Dear Friends and Dynare developers,
last week, when visiting Bank of Finland, I met with two representative from the firm Techila (http://www.techila.fi), Reiner Wehkamp, managing director, et Teppo Tammisto, R&D director.
They sell a middleware to facilitate parallel computing, mostly embarassingly parallelizable tasks, on an heteregenous infrastructure or on the cloud.
They provide an API for Matlab among several other languages.
This API is different from Matlab's parallel toolbox and specific macros need to be specified in the *.m files.
Their solution is much less expensive than Matlab Distributed Computing Server.
Their previous contacts with Bank of Finland made them interested in using Dynare on their middleware. They modified master_parallel.m as well as numgrad2.m and hessian.m.
They are interested in a collaboration with the Dynare project.
Technically, it wouldn't be very difficult. It could be as simple as they maintain a directory under ./contrib with the few *.m files that they need to modify and we check for a "techila" option when setting the path in dynare_config.m
Financially, it is a bit more complicated but they seem to be willing to support somehow the Dynare project if using Dynare with Techila helps them penetrate the central bank market.

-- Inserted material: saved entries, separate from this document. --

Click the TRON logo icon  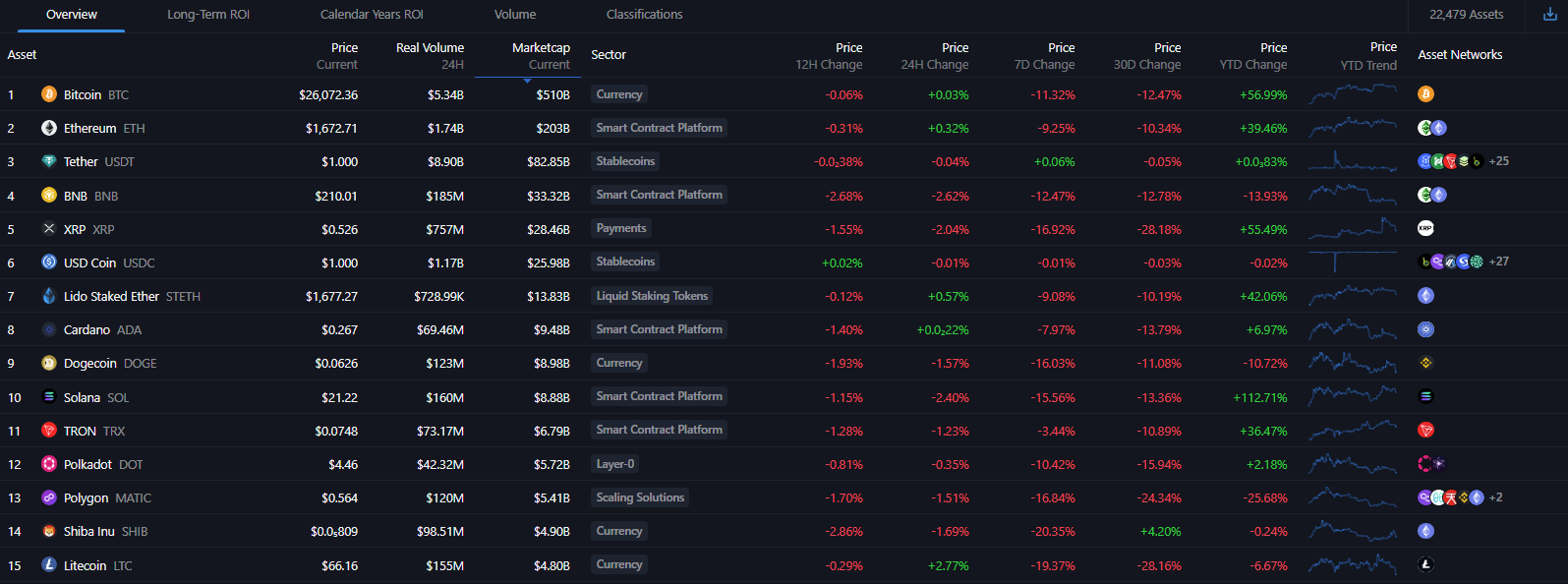[49, 431]
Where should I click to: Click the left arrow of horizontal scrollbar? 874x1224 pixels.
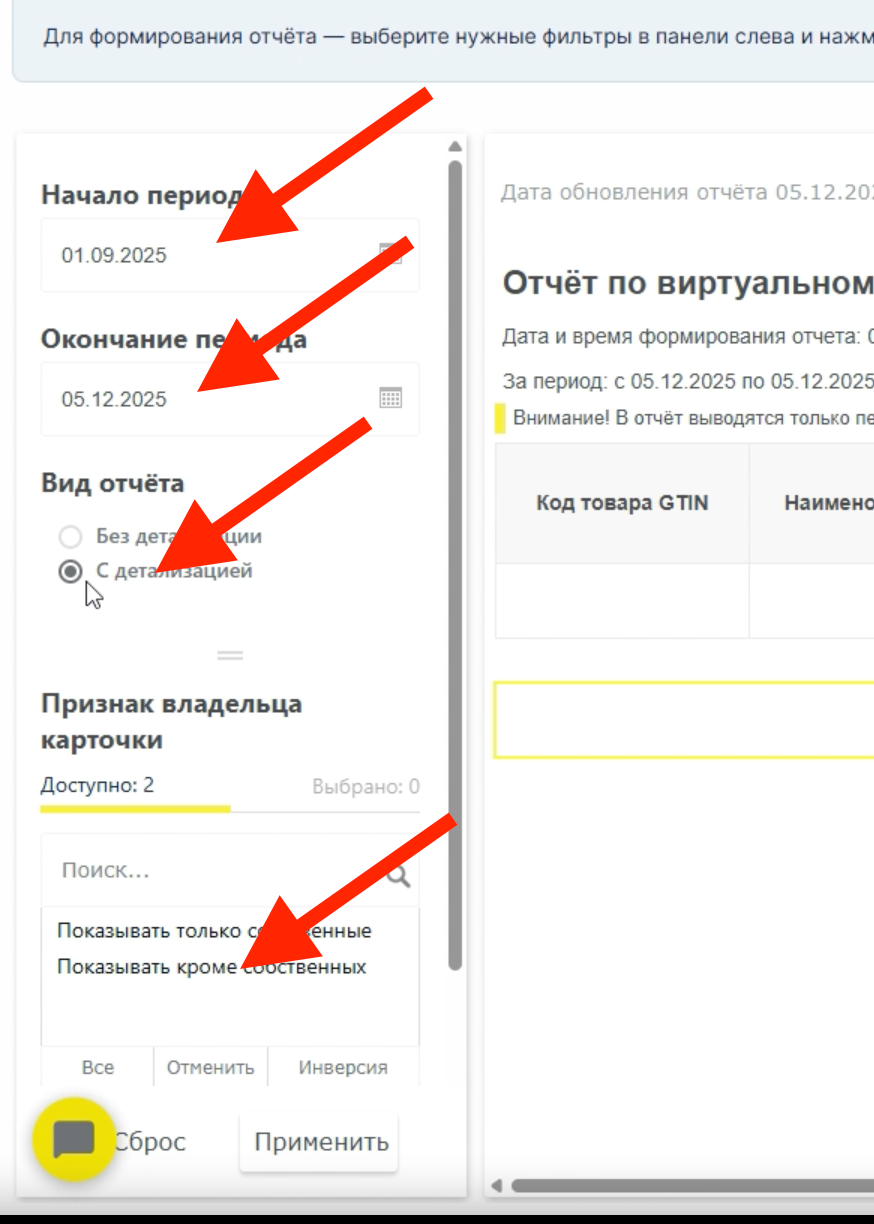click(x=496, y=1186)
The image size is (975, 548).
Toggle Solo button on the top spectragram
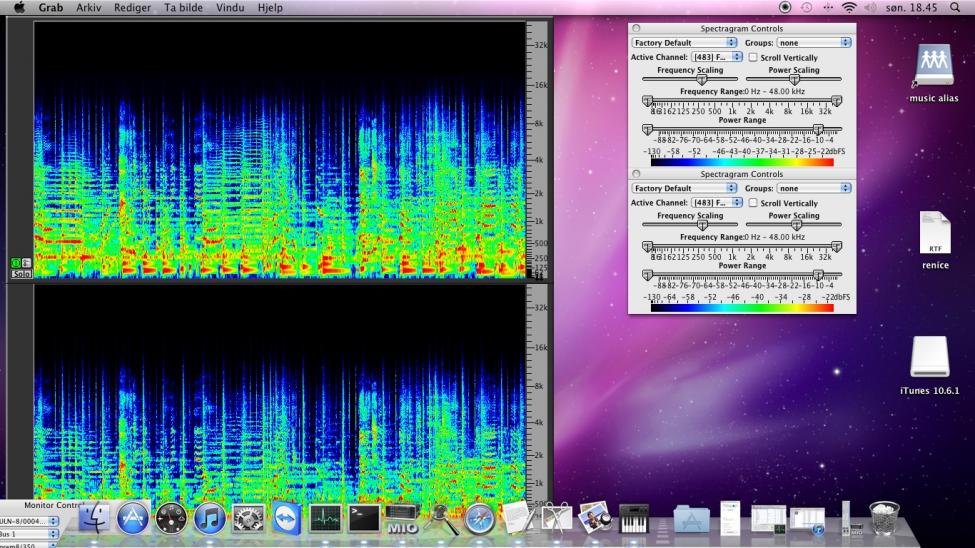click(x=20, y=273)
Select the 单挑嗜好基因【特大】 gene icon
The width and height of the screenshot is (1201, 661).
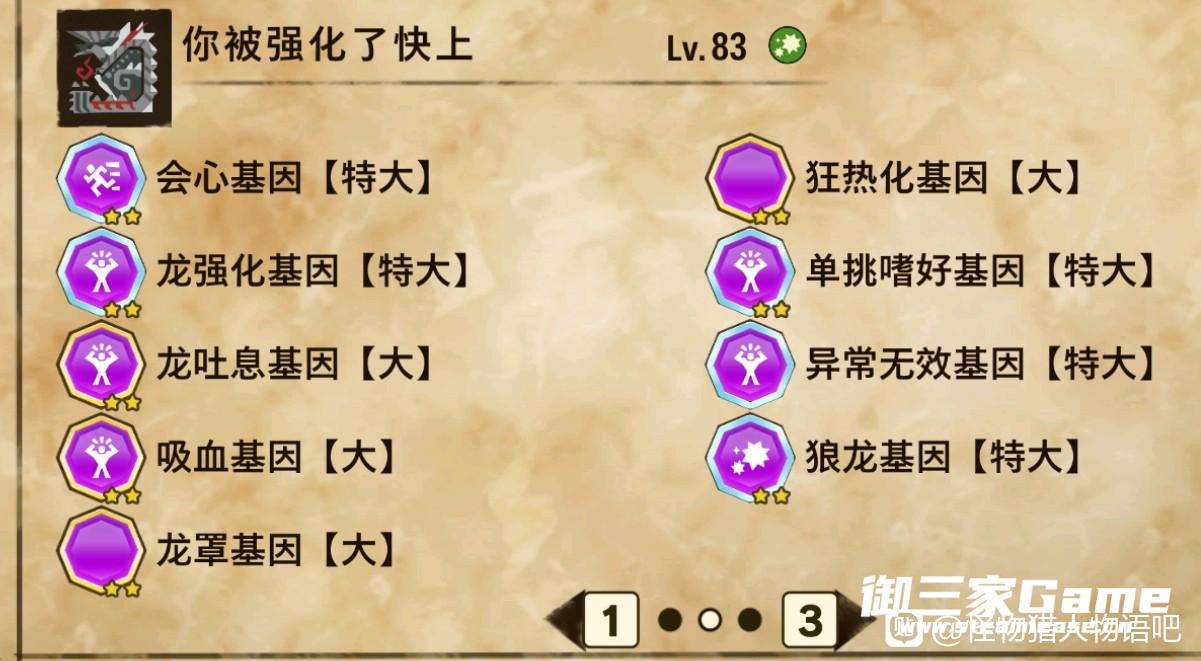click(x=749, y=271)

The next step for them is to work on a proof of concept with Bank of Finland.
As it is the first time, that the Dynare project has been approached by a commercial firm for possible collaboration, I wanted to inform you of this development and am curious for your comments.

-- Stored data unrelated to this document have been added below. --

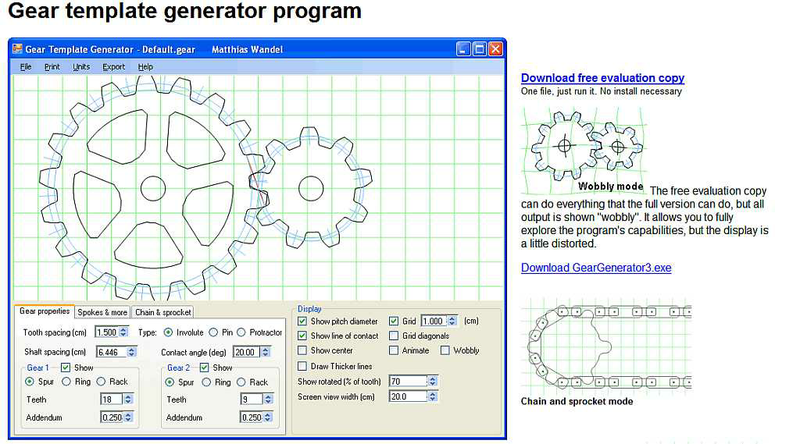Switch to Spokes & more tab
This screenshot has height=444, width=800.
pos(103,312)
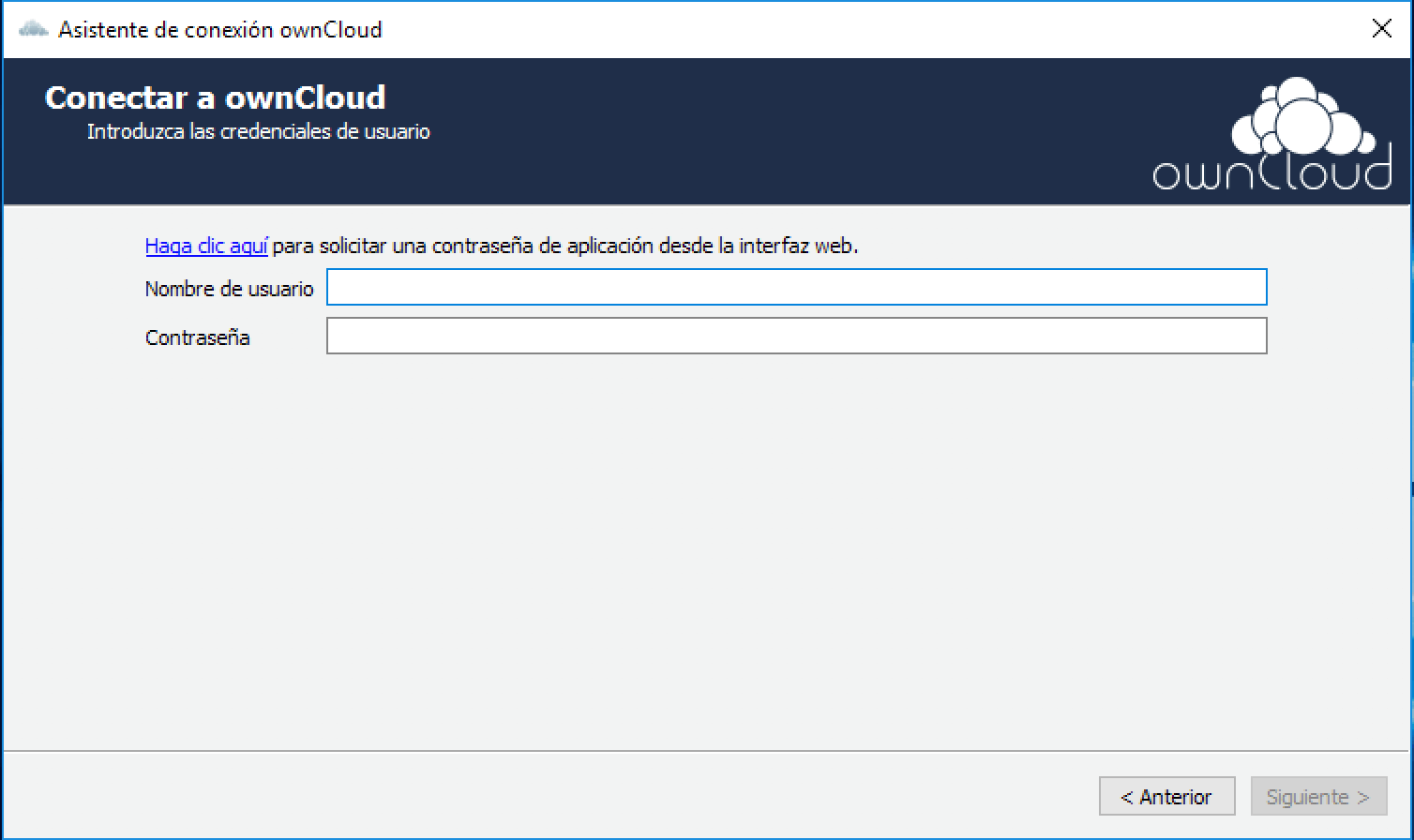Click the application password instruction text
The height and width of the screenshot is (840, 1414).
tap(564, 247)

As an aside, during the demo, I have been impressed by the facility to deploy applications on the cloud (for example Amazon cloud) and the very low cost of mobilizing very large parallel infrastructures. I expect this type of resources to become increasingly popular within the academic community at least for those institutions that don't have access to a supercomputer or a large cluster. We should think on how to make it easy to use Dynare/Octave on such clouds (Matlab licencing makes it probably difficult and/or expensive). We could also use it for testing parallel features.
The CEF pre-conference workshop on GPU computing in Vancouver will use Amazon cloud with the participants. I will let you know how this works out.